Task description:
Copy exactly, and only, the lines from the one with "Click the green dot marker on chart" to the end of the listing; omit pictures.

Extracted data:
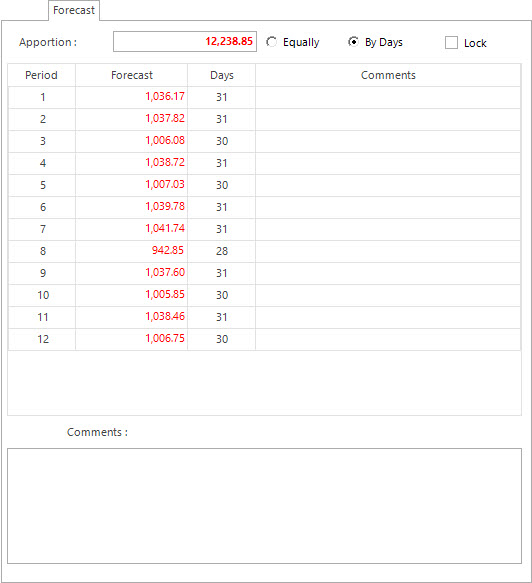Click the Forecast column header
The image size is (532, 583).
132,75
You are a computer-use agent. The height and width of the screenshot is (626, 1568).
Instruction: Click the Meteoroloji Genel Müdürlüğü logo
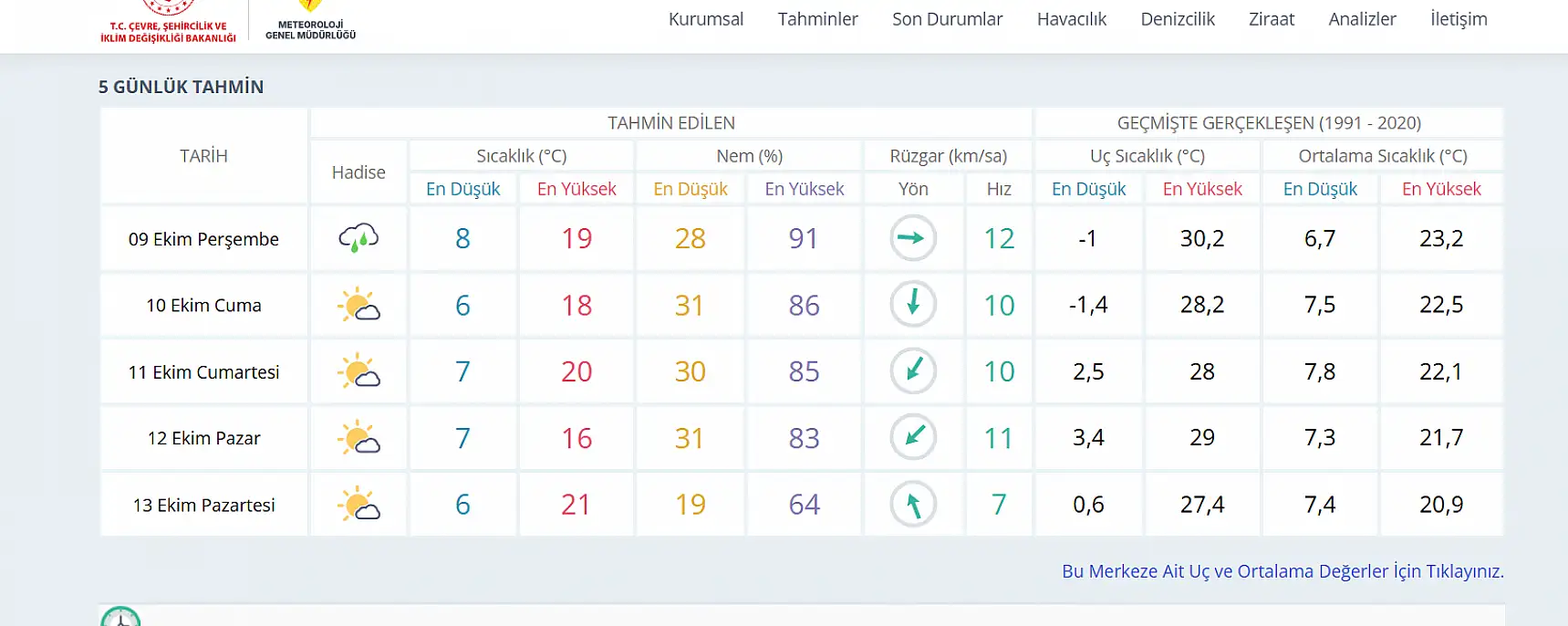pyautogui.click(x=310, y=22)
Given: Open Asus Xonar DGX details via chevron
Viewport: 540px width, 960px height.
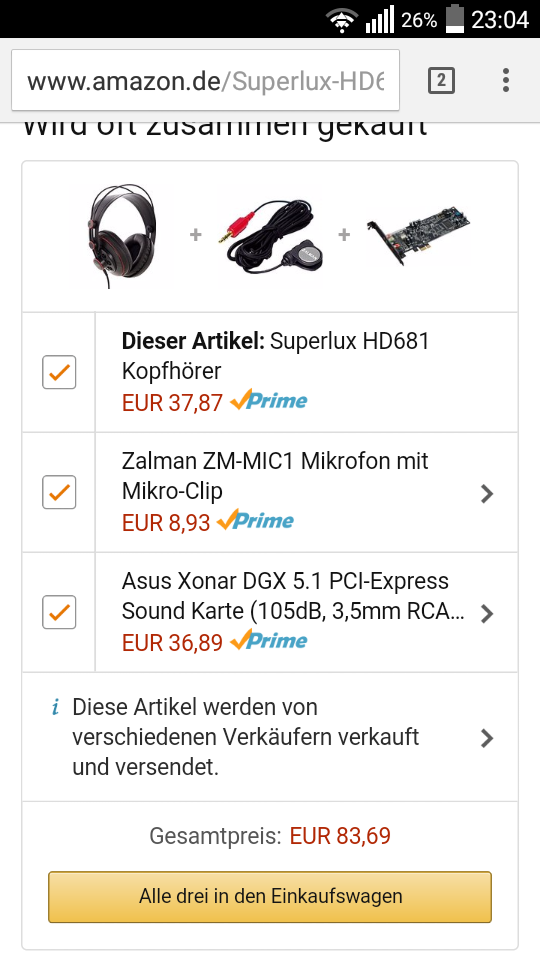Looking at the screenshot, I should [x=487, y=613].
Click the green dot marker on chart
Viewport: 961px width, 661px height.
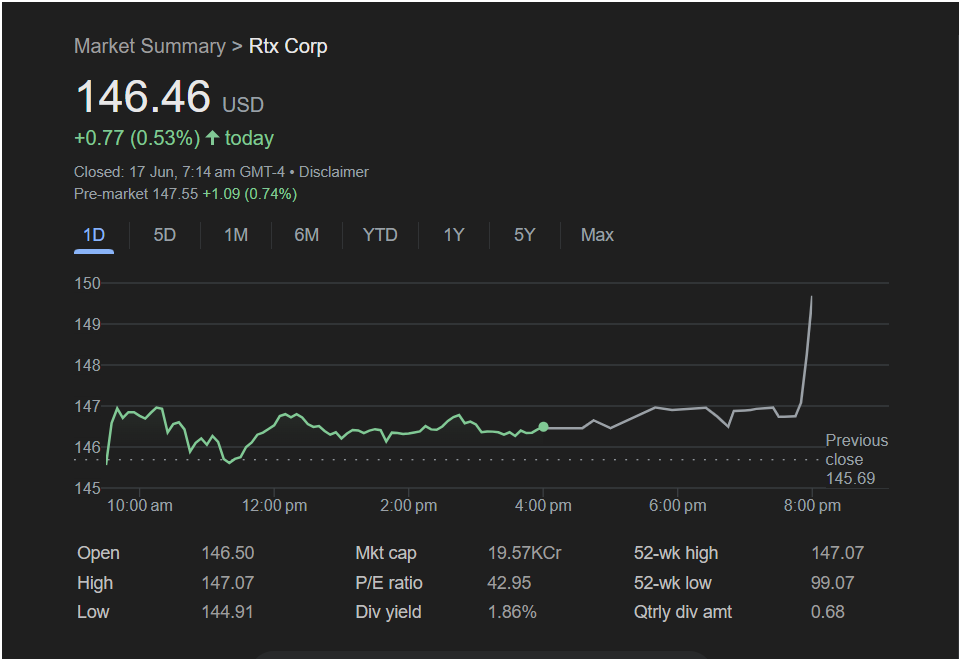543,427
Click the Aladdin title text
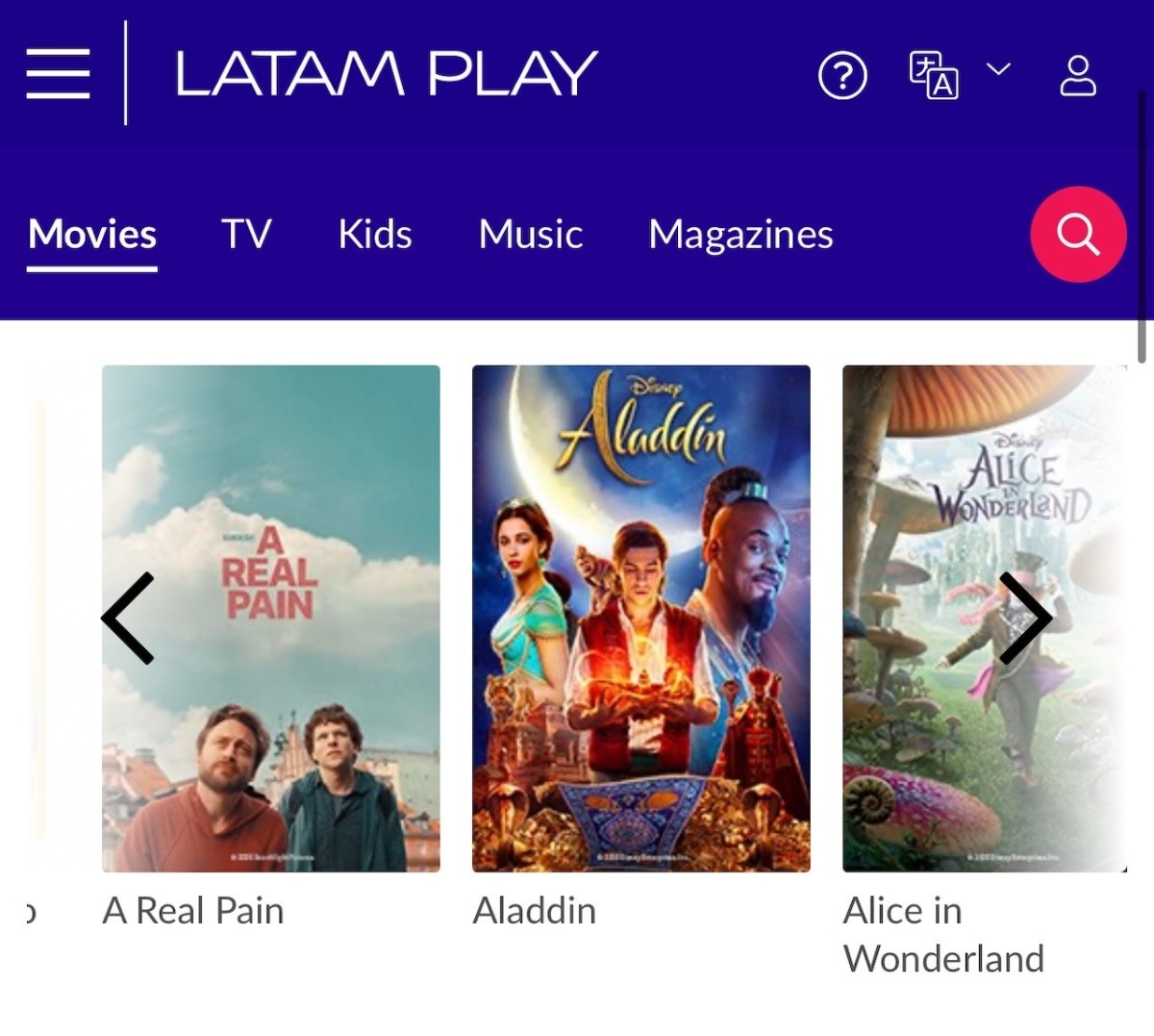The height and width of the screenshot is (1036, 1154). click(x=535, y=911)
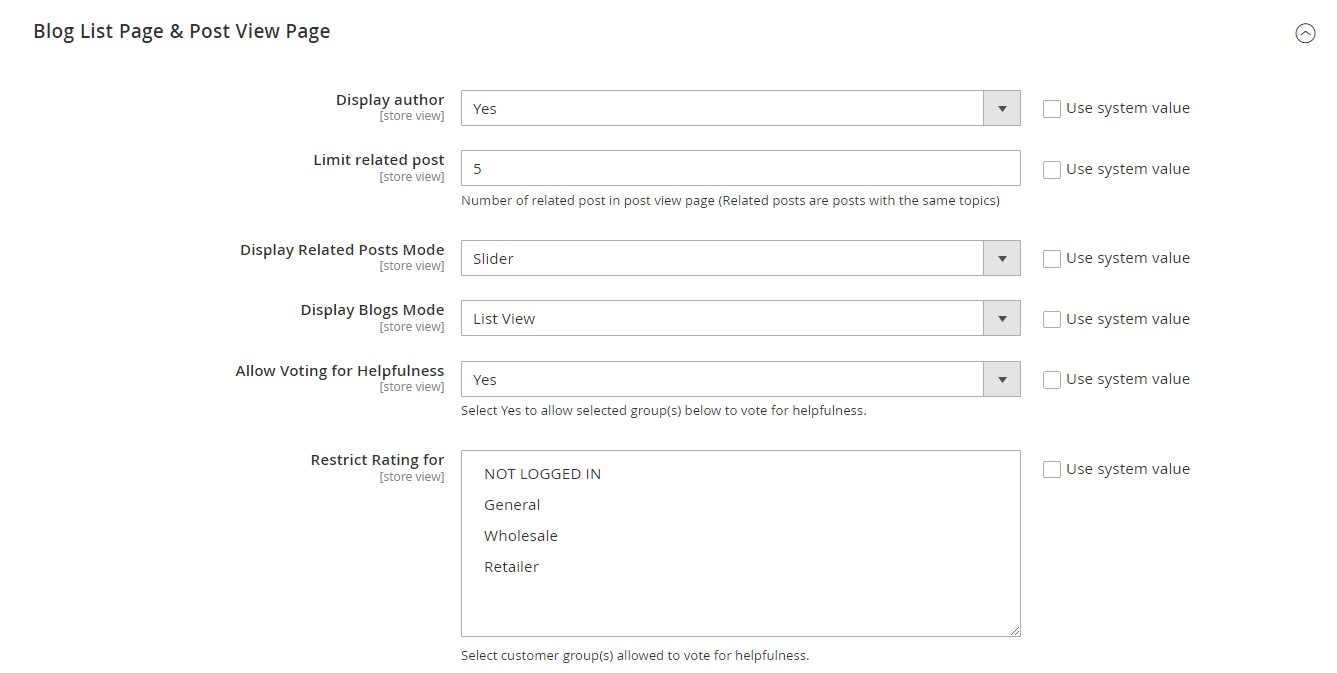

Completed task:
Click the green dot marker on chart
Viewport: 961px width, 661px height.
543,427
Click the Aladdin title text
The height and width of the screenshot is (1036, 1154). click(x=535, y=911)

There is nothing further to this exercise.